> **PROBLEM DESCRIPTION**: The full listing should be set down again without a single alteration.

> **AVAILABLE DATA**:
====

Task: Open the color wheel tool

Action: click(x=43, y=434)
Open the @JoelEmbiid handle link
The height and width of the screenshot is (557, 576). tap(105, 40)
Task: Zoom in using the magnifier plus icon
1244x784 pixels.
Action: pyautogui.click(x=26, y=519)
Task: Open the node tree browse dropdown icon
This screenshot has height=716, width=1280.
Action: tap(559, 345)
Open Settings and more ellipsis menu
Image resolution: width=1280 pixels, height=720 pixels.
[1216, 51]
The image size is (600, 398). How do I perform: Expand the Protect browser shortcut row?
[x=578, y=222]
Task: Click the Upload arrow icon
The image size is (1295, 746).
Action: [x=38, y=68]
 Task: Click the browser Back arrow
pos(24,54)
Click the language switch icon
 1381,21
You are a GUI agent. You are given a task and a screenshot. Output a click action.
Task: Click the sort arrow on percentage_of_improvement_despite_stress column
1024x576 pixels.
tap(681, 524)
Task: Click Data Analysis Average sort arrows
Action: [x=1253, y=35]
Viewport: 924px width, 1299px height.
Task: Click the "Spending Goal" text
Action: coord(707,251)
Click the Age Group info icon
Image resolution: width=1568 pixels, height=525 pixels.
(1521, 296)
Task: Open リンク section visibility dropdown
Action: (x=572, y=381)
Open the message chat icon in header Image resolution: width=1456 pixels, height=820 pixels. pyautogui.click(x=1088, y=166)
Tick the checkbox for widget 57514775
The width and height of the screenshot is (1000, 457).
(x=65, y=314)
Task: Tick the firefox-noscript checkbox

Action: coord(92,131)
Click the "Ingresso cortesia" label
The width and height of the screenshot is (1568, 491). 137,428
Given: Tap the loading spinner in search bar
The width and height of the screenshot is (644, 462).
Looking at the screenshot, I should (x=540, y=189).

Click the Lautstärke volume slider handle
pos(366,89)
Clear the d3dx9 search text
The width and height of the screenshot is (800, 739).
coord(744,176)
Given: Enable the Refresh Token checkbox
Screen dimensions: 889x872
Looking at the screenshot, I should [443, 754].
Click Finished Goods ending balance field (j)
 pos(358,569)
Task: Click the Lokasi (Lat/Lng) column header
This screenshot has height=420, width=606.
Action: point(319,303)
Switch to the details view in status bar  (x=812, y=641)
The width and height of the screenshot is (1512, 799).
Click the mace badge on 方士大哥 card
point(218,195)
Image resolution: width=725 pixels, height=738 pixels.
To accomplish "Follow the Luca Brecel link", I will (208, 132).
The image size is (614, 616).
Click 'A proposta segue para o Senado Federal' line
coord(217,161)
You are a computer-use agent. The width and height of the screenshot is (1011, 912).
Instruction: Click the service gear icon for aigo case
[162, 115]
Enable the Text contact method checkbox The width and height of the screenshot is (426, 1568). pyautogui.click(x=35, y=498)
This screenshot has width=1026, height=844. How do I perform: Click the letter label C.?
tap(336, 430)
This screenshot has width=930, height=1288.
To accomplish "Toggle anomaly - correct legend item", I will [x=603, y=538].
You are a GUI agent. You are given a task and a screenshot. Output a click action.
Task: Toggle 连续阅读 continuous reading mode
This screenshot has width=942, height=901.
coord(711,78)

====

> **SOLUTION BELOW**:
Task: Open the color wheel tool

Action: click(x=43, y=434)
Open the @JoelEmbiid handle link
The height and width of the screenshot is (557, 576). tap(105, 40)
Task: Zoom in using the magnifier plus icon
1244x784 pixels.
Action: pyautogui.click(x=26, y=519)
Task: Open the node tree browse dropdown icon
This screenshot has height=716, width=1280.
Action: tap(559, 345)
Open Settings and more ellipsis menu
Image resolution: width=1280 pixels, height=720 pixels.
[1216, 51]
The image size is (600, 398). How do I perform: Expand the Protect browser shortcut row?
[x=578, y=222]
Task: Click the Upload arrow icon
The image size is (1295, 746).
Action: [x=38, y=68]
 Task: Click the browser Back arrow
pos(24,54)
Click the language switch icon
 1381,21
You are a GUI agent. You are given a task and a screenshot. Output a click action.
Task: Click the sort arrow on percentage_of_improvement_despite_stress column
1024x576 pixels.
tap(681, 524)
Task: Click Data Analysis Average sort arrows
Action: [x=1253, y=35]
Viewport: 924px width, 1299px height.
Task: Click the "Spending Goal" text
Action: coord(707,251)
Click the Age Group info icon
Image resolution: width=1568 pixels, height=525 pixels.
(1521, 296)
Task: Open リンク section visibility dropdown
Action: (x=572, y=381)
Open the message chat icon in header Image resolution: width=1456 pixels, height=820 pixels. pyautogui.click(x=1088, y=166)
Tick the checkbox for widget 57514775
The width and height of the screenshot is (1000, 457).
(x=65, y=314)
Task: Tick the firefox-noscript checkbox

Action: coord(92,131)
Click the "Ingresso cortesia" label
The width and height of the screenshot is (1568, 491). 137,428
Given: Tap the loading spinner in search bar
The width and height of the screenshot is (644, 462).
Looking at the screenshot, I should (x=540, y=189).

Click the Lautstärke volume slider handle
pos(366,89)
Clear the d3dx9 search text
The width and height of the screenshot is (800, 739).
coord(744,176)
Given: Enable the Refresh Token checkbox
Screen dimensions: 889x872
Looking at the screenshot, I should [443, 754].
Click Finished Goods ending balance field (j)
 pos(358,569)
Task: Click the Lokasi (Lat/Lng) column header
This screenshot has height=420, width=606.
Action: point(319,303)
Switch to the details view in status bar  (x=812, y=641)
The width and height of the screenshot is (1512, 799).
Click the mace badge on 方士大哥 card
point(218,195)
Image resolution: width=725 pixels, height=738 pixels.
To accomplish "Follow the Luca Brecel link", I will (208, 132).
The image size is (614, 616).
Click 'A proposta segue para o Senado Federal' line
coord(217,161)
You are a computer-use agent. The width and height of the screenshot is (1011, 912).
Instruction: Click the service gear icon for aigo case
[162, 115]
Enable the Text contact method checkbox The width and height of the screenshot is (426, 1568). pyautogui.click(x=35, y=498)
This screenshot has width=1026, height=844. How do I perform: Click the letter label C.?
tap(336, 430)
This screenshot has width=930, height=1288.
To accomplish "Toggle anomaly - correct legend item", I will [x=603, y=538].
You are a GUI agent. You are given a task and a screenshot. Output a click action.
Task: Toggle 连续阅读 continuous reading mode
This screenshot has width=942, height=901.
coord(711,78)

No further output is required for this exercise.